EXTRACTED INFORMATION =>

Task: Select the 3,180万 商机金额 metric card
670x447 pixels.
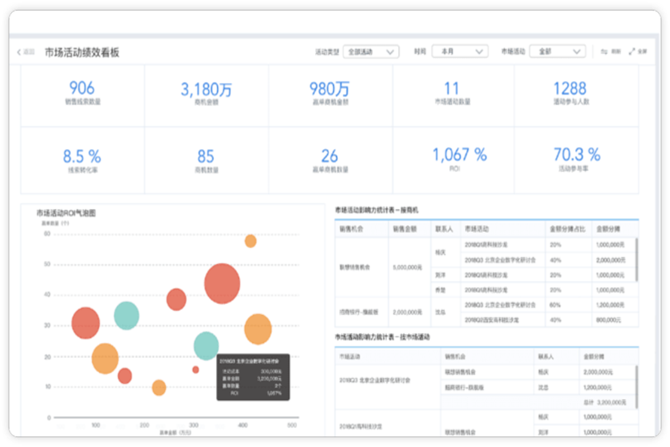Action: click(x=206, y=94)
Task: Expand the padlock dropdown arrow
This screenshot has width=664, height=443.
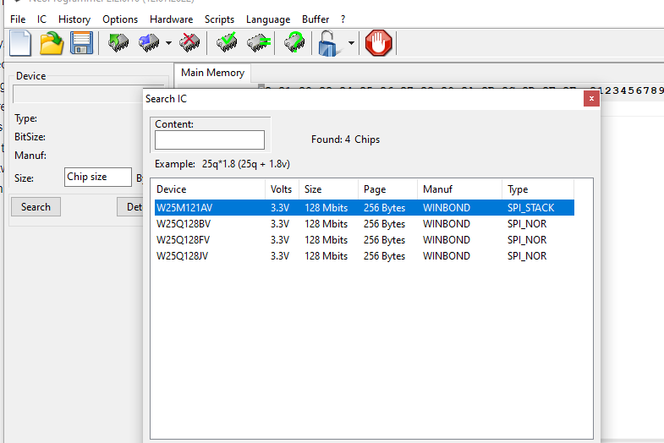Action: (x=351, y=43)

WORK TASK => The response should restate the material above word for word and contain no pictures.

EXPECTED ANSWER =>
Task: Select the 3,180万 商机金额 metric card
670x447 pixels.
Action: click(x=206, y=94)
Task: Expand the padlock dropdown arrow
This screenshot has width=664, height=443.
Action: (x=351, y=43)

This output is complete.